Thursday, November 26, 2009

Signs of Recovery?

Real estate is showing some early signs of a revival as an attractive investment destination compared to other opportunities like corporate debt, but the equity and debt markets have to open their wallets with more confidence to resume a normal flow of deals. Real estate looks like a better value deal relative to other alternatives than it did six months ago although while debt capital is available, equity investors are still holding back. That phenomenon is not helping the process of deleveraging, or reducing the share of debt in portfolios, that banks and other lenders must undergo before a more normal deal flow can resume-The difference is very few people are writing equity checks to buy property.

The bond markets for investment-grade debt from REITs have also opened up, with issuances totaling $8 billion so far this year. All that has given more confidence to the market participants and propels new opportunities.

Those confidence levels will move to a higher plane only with deleveraging of investment portfolios- banks hold about half the $3.4 trillion in private debt. Another 20% is in the commercial mortgage-backed securities (CMBS) market and the remainder is split between insurance companies and agencies of Fannie Mae, Freddie Mac and the Federal Housing Administration. There is money for new loans; we have more money to invest than we can find the loans for, but the problem is deleveraging as a process is going to take time.

Still, while some glimmers of confidence are returning to some sectors, the positive signs are distributed unevenly. Activity is at "historic lows" among the roughly 600 private market funds that invest in real estate-Few, if any, funds are closing [deals], and managers who have capital are not executing deals-Aggravating that situation: Institutional investors were seeing "dramatic losses" at the end of the second quarter, with the prospect of that continuing.

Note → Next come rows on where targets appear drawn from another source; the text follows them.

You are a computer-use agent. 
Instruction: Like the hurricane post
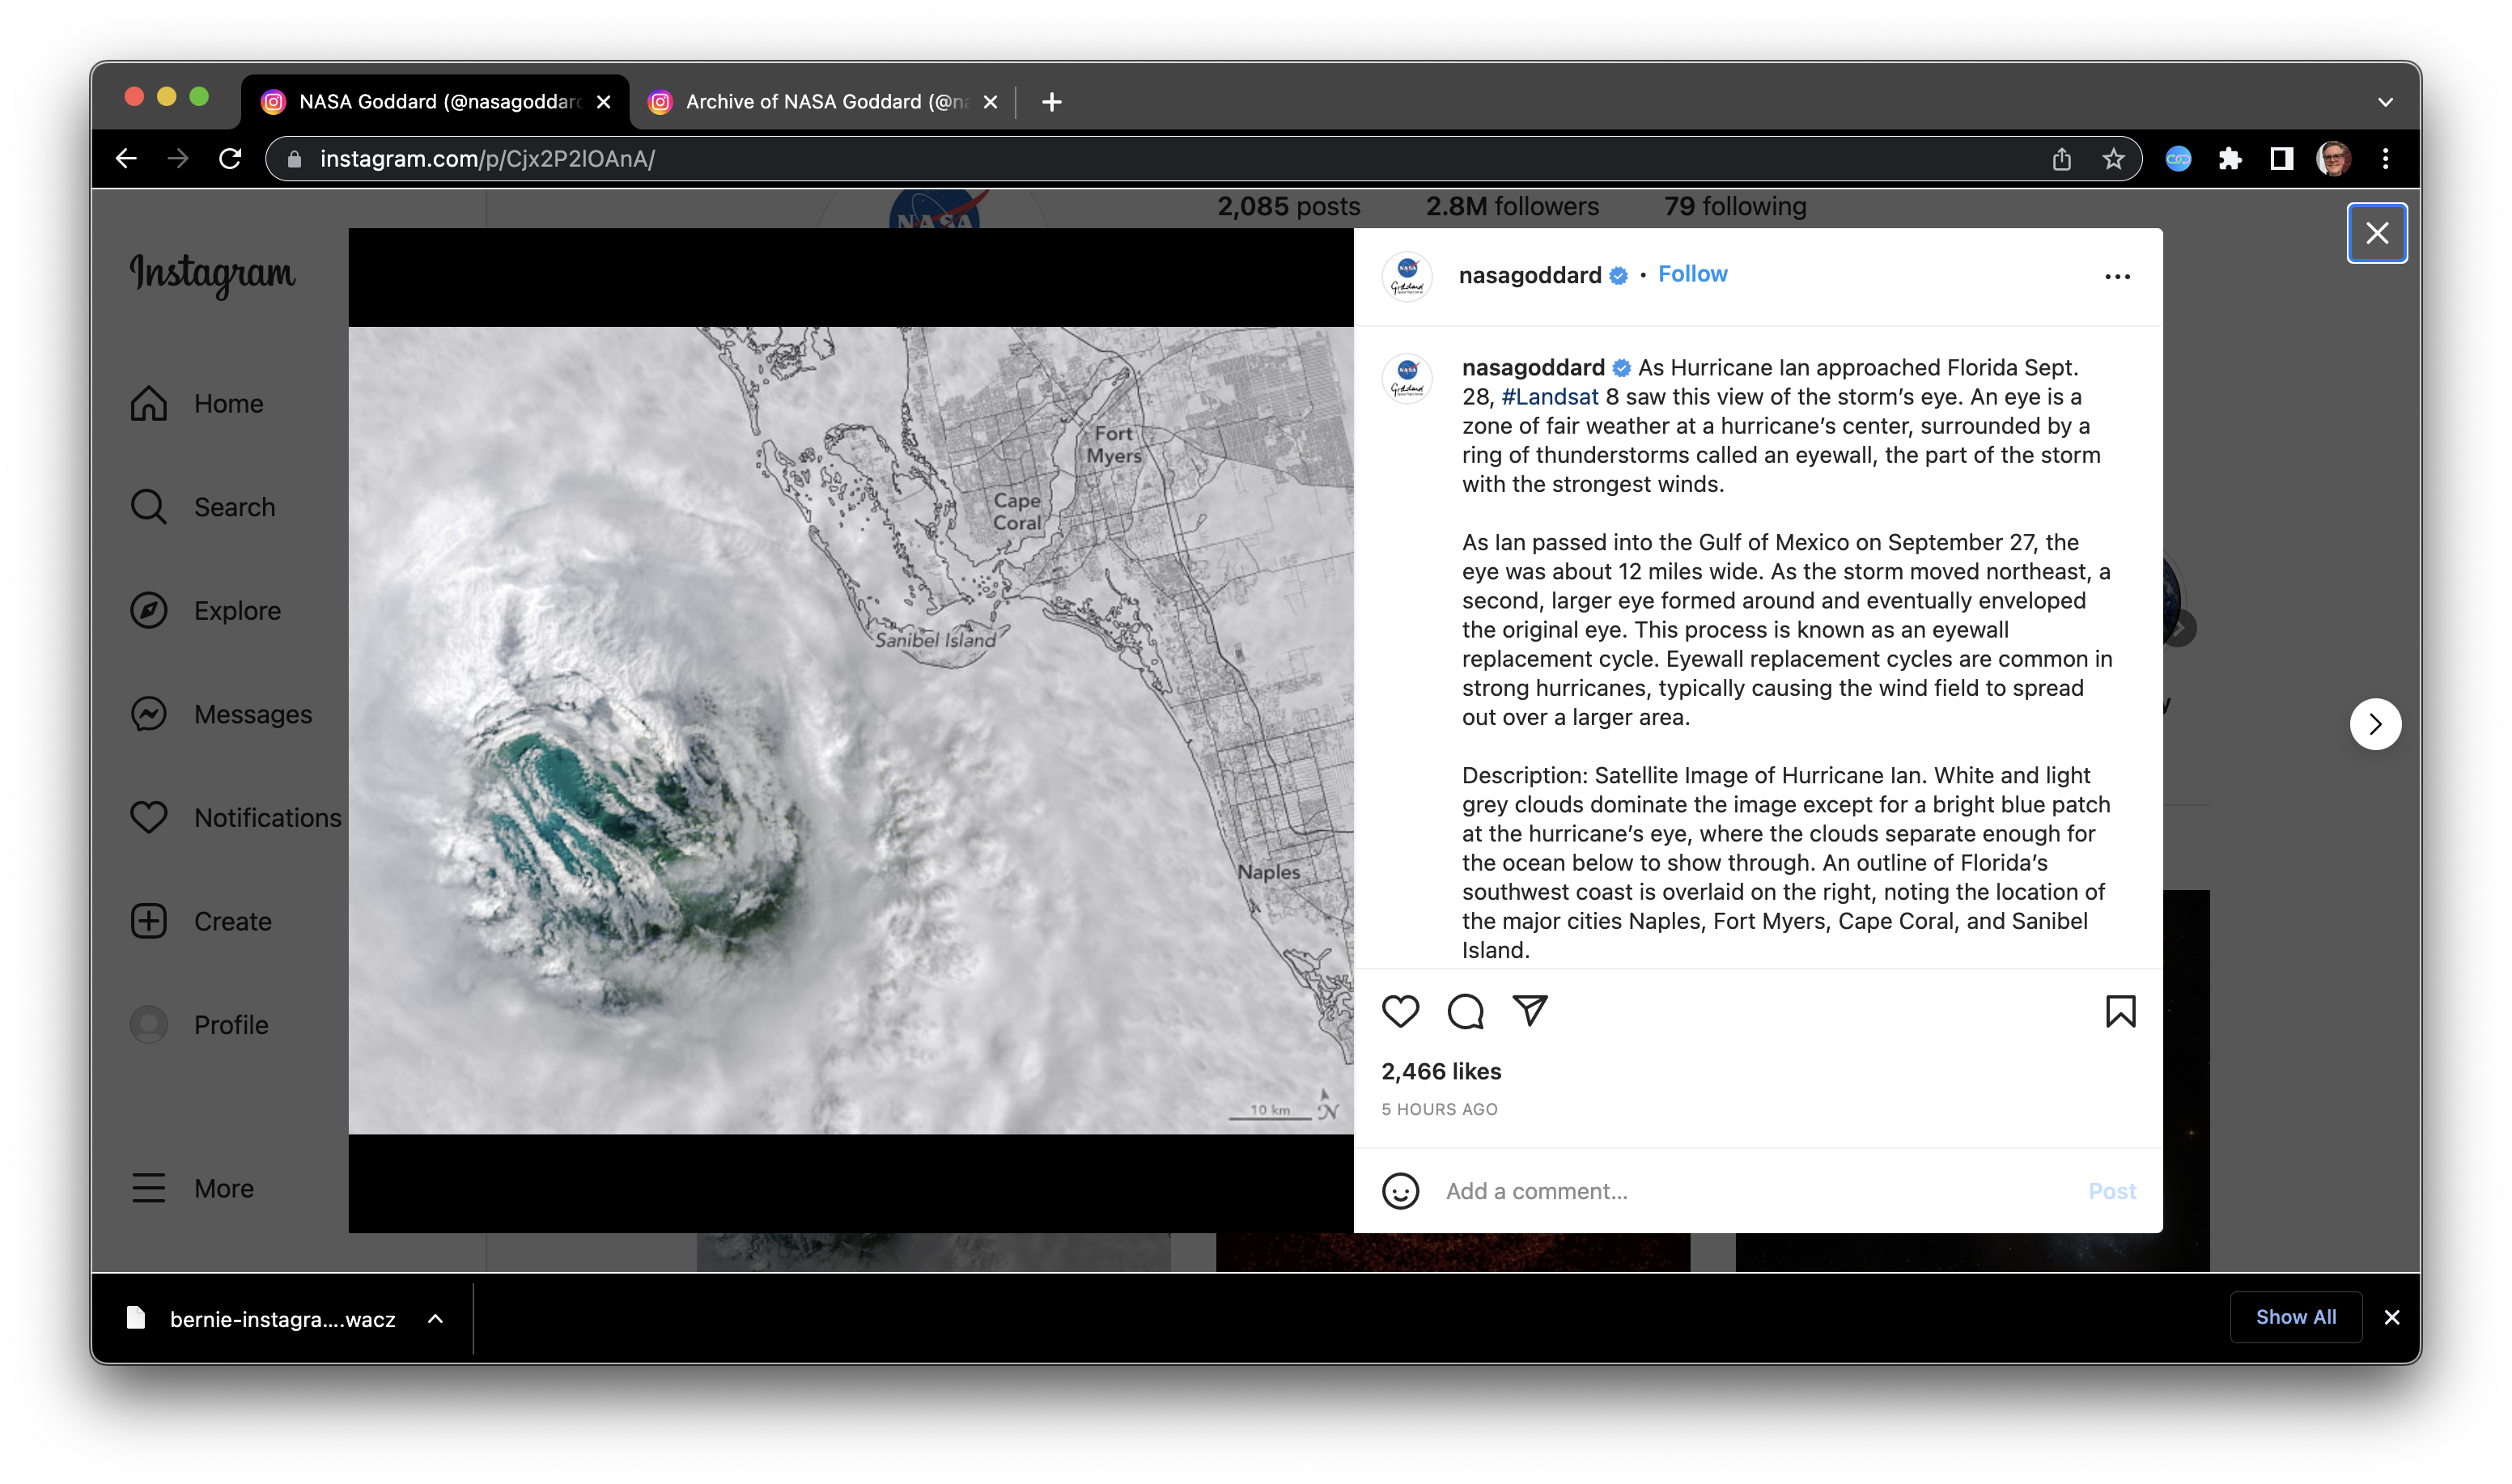point(1401,1012)
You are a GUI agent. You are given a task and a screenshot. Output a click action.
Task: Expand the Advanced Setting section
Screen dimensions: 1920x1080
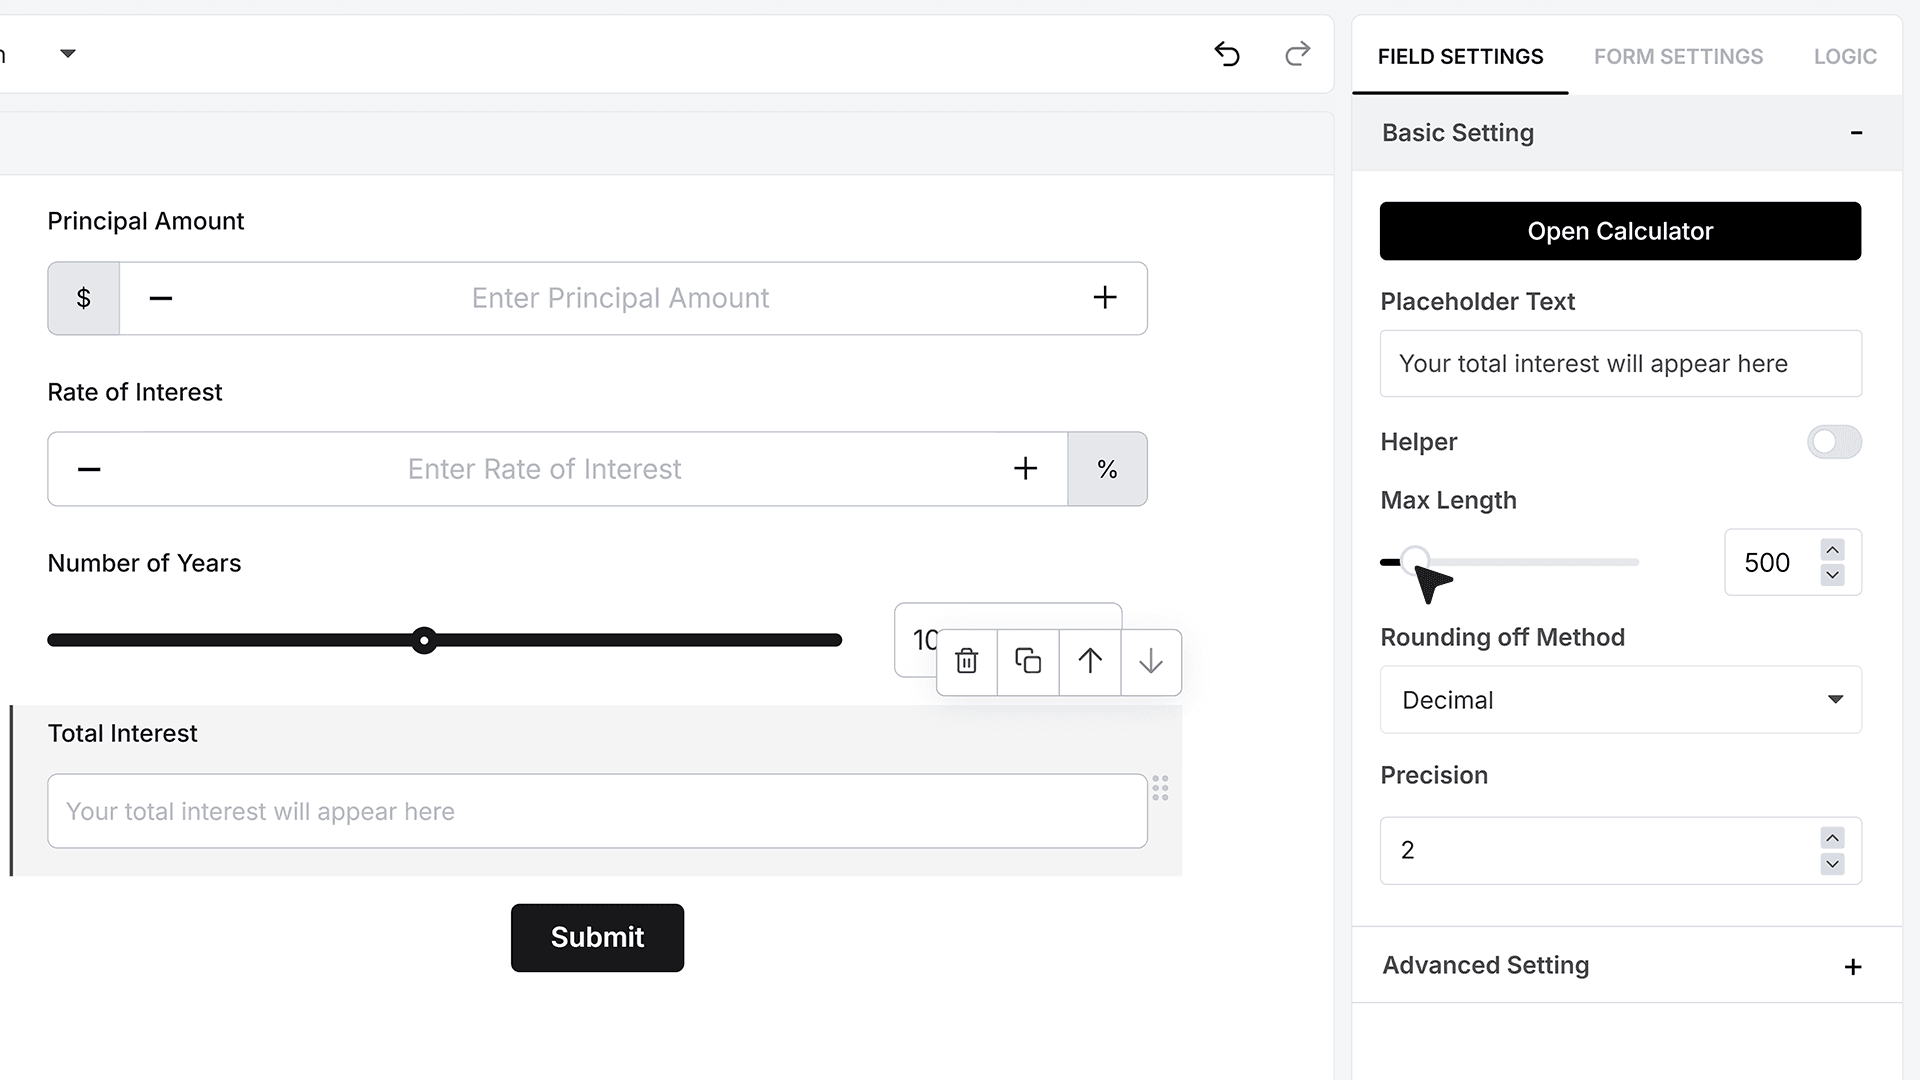click(1853, 967)
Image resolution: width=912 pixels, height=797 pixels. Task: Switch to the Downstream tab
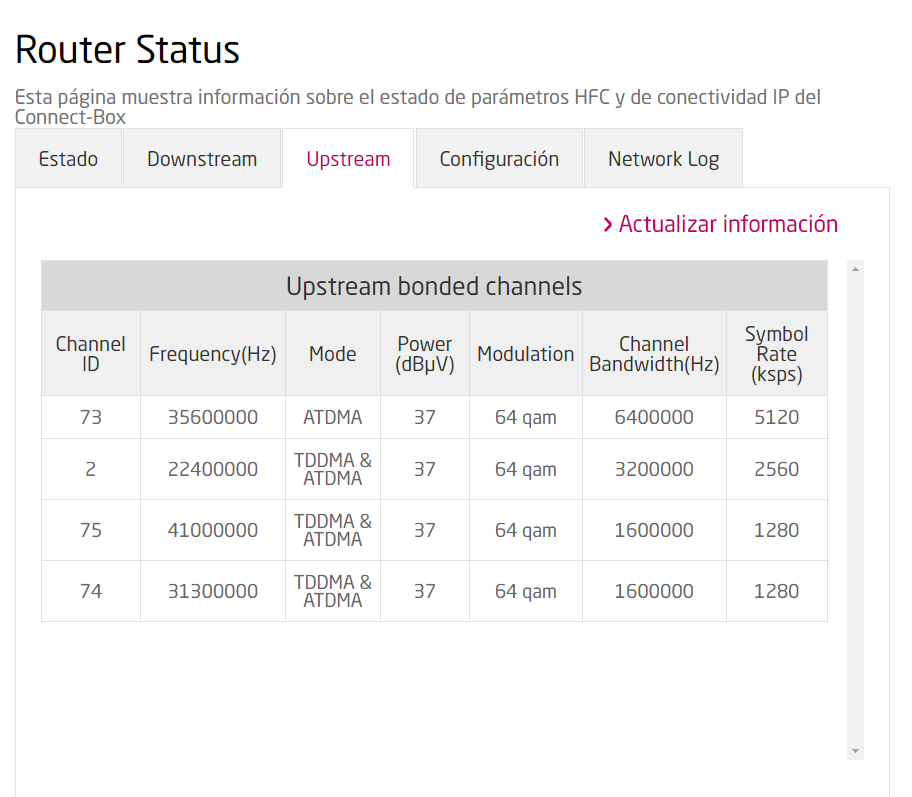tap(202, 159)
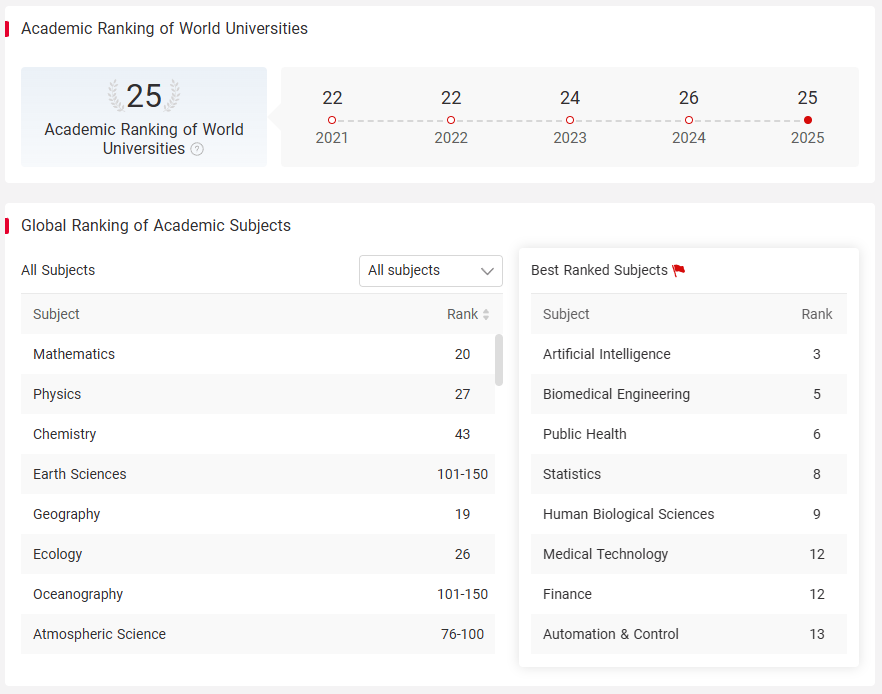Choose the 2024 timeline dot
The image size is (882, 694).
(688, 120)
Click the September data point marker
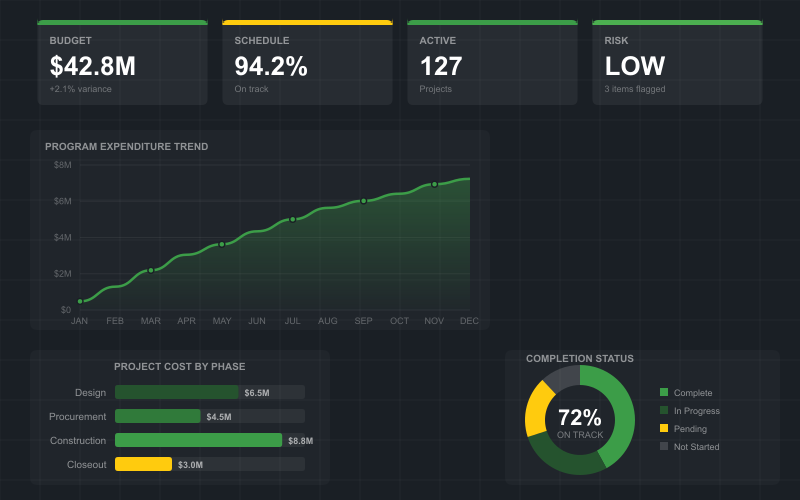Viewport: 800px width, 500px height. click(x=364, y=201)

Insurance companies wrote $40 billion in loans in their peak years -The market needs capital flows from banks and agencies such as Fannie Mae and Freddie Mac, as well as a revival of the CMBS market!

Expect job growth to resume around April 2010, creating nine million jobs over the following three years.The key driver: basic confidence in the economic outlook, just as it has been in earlier recoveries. You're going to get that again because panics are as much psychological as anything else. Housing starts are expected to regain strength to meet the needs of a population increasing by three million people annually.

Interest rates are down and we have normalization of spreads -- which are good things. The housing crisis has in some sense bottomed out, and construction volumes and inventory levels are down, although shadow, or hidden, inventory exists. But it's totally dependent on the federal government.